(WHAT YOU WILL DO):
**1.** Answer these questions using the Sheriff's Corner column on new 2020 laws:
(a) Under the Mail and Mail Depository Protection Act, how is a second or subsequent violation punishable?
(b) Which public acts amended the Youth Tobacco Act?
(c) On what date was the federal "smoking amendment" (T21) signed into law?
**2.** Continue the Sheriff's Corner column on new 2020 laws, picking up after its final sentence.
=== TEXT SECTION ===
SHERIFF'S CORNER: New laws in 2020

Laws have a tendency to change as years go by. Times change, people change ... it seems everything changes. With that in mind, laws need to be amended or enacted to address our current situation.

There were many new laws that went into effect this year that you may not be aware of.

In this edition of the "Sheriff's Corner," I advise you of some of the more interesting law changes that happened, or went into effect, in 2020.

(This contains excerpts from the MSP legal update.)


We have all heard the old adage that it is a "federal crime" to damage a mailbox. As this will hopefully scare kids from playing mailbox baseball, I have never seen a case when the feds came in over a beat up mailbox. This is always handled on the local level.

With that being said, it is also a violation of federal law to make entry into the mail receptacle of another or remove mail that does not belong to you. Michigan has now added to that with a new law on the state level.

Public Act 48 of 2019 enacted the Mail and Mail Depository Protection Act (MMDPA), which creates a new crime relating to the theft of mail addressed to another person.


• "Mail" means a letter, postal card, package, bag, or anything contained therein, or other sealed article addressed to a person.

• "Person" includes an individual and a legal entity, such as a partnership, corporation, limited liability company, or association.

Prohibited Conduct: A person shall not take, hold, conceal, or destroy mail addressed to another person with the intent to defraud any person or deprive the person to whom the mail was addressed, of the mail. It does not matter whether the person whose mail is obtained, or attempted to be obtained, is alive or deceased when the violation occurs.

First offense is punishable as a one-year misdemeanor. A second or subsequent violation is punishable as a five-year felony.


This basically establishes electronic cigarettes (e-cigs), or related electronic vaping products containing tobacco, as illegal for minors to possess. In essence making them regulated the same as normal cigarettes.

Public Act 17 and Public Act 18 of 2019 amended the Youth Tobacco Act (YTA) to regulate sales and possession of "alternative nicotine products," "vapor products," and "liquid nicotine containers" involving minors.

"MCL 722.644 states:

(4)(a) "Alternative nicotine product" means a noncombustible product containing nicotine that is intended for human consumption, whether chewed, absorbed, dissolved, or ingested by any other means. Alternative nicotine product does not include a tobacco product, a vapor product ...

(4)(h) "Vapor product" means a noncombustible product that employs a heating element, power source, electronic circuit, or other electronic, chemical, or mechanical means, regardless of shape or size, that can be used to produce vapor from nicotine or any other substance, and the use or inhalation of which simulates smoking..."

Minor possession, use, or purchase prohibited:

A minor shall not do any of the following with respect to "alternative nicotine products" and "vapor products:"

-- Purchase or attempt to purchase.

-- Possess or attempt to possess.

-- Use in a public place.

-- Present or offer false, fraudulent, or someone else's proof of age to purchase, possess, or attempt to purchase or possess.

A minor who is in violation is responsible for a civil infraction. After two or more prior judgments, each subsequent violation is a misdemeanor punishable by a fine of $50.00 for each violation.


On Dec. 20, 2019, the Federal Food, Drug, and Cosmetic Act "smoking amendment" (aka T21) was signed into law, raising the federal minimum age for the sale of tobacco products from 18 to 21 years.
=== PROVIDED DATA ===
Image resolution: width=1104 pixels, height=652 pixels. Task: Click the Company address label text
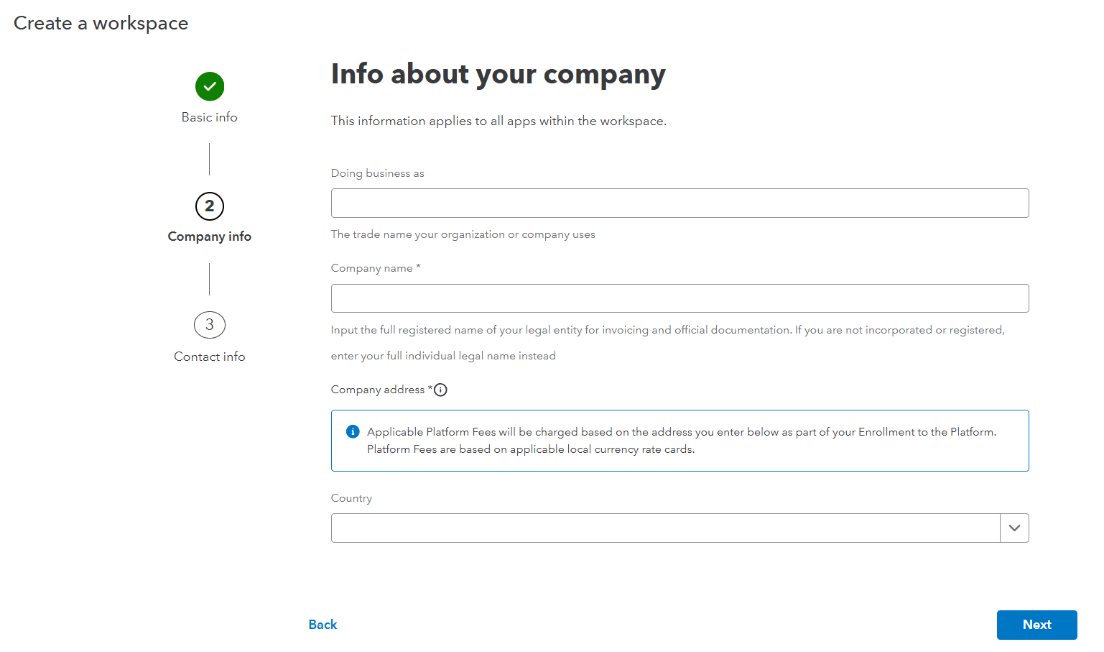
===
(TASK RESPONSES):
**1.**
(a) As a five-year felony.
(b) Public Act 17 and Public Act 18 of 2019.
(c) Dec. 20, 2019.

**2.**
The "T21" law applies to the sales of the most common tobacco products which include: cigarettes, smokeless tobacco, hookah tobacco, cigars, pipe tobacco, electropuff nicotine systems including e-cigarettes and e-liquids.

So, the "T21" law only pertains to the "sale" of tobacco, and does not address the "possession" of someone under 21. That is where we would fall back on the state law, however if it is illegal to sell to a minor it is assumed it is also illegal to possess. There is argument that a vaping product that does not contain nicotine or tobacco would not fall under the "T21" provision.


Chickens now get to hang out like other farm animals, now being able to socialize with other chickens. By 2025, egg-laying hens must be housed in cage-free areas. Michigan is the fifth to enact this law.

MCL 287.746 states:

"(1)(b) 'Cage-free housing system' means an indoor or outdoor controlled environment for egg-laying hens to which all of the following apply:

(i) For an indoor environment, the hens are free to roam unrestricted except by any of the following:

(A) Exterior walls.

(B) In multitiered aviaries, partially slatted systems, single-level all-litter floor systems,... if farm employees can walk through each contained or subdivided area to provide care to hens and if each hen has the minimum amount of usable floor space...

(ii) The hens are provided enrichments that allow the hens to exhibit natural behaviors...scratch areas, perches, nest boxes, and dust bathing areas..."


Since 1973, all Michigan automobile insurance policies had to provide "unlimited" Personal Injury Protection (PIP) benefits. This is no longer the case. You have the option of changing from "unlimited" payout plans, to plans that have a top-out or a limit on your PIP, or to opt-out of PIP all together. Those who have health insurance may find this as a better option.

Michigan has the fourth most expensive auto insurance in the country, with about 20% of drivers uninsured.


• Lawful Internet Gaming Act: An act that allows the Michigan Gaming Control Board (MGCB) to issue licenses for online and mobile games to be offered by licensed Detroit or Tribal casinos if the applicants meet certain criteria. This allows for casino games to be offered online or on mobile devices.

• Lawful Sports Betting Act: An act which legalizes sports betting in casinos, online, and through mobile devices. This specifies that an internet sports betting wager received by a sports betting operator or its internet sports betting platform provider would be considered gambling or gaming that was conducted in the sports betting operator's casino located in Michigan.

• Fantasy Contests Consumer Protection Act: An act that establishes the legal framework to regulate fantasy sports contests within the state. It allows for both paid contests at a commercial level and private contests that meet certain criteria.


A day seldom goes by without a community member asking me the question of whether it is illegal to wear a mask while carrying a firearm in public. The answer is no, it is not a crime.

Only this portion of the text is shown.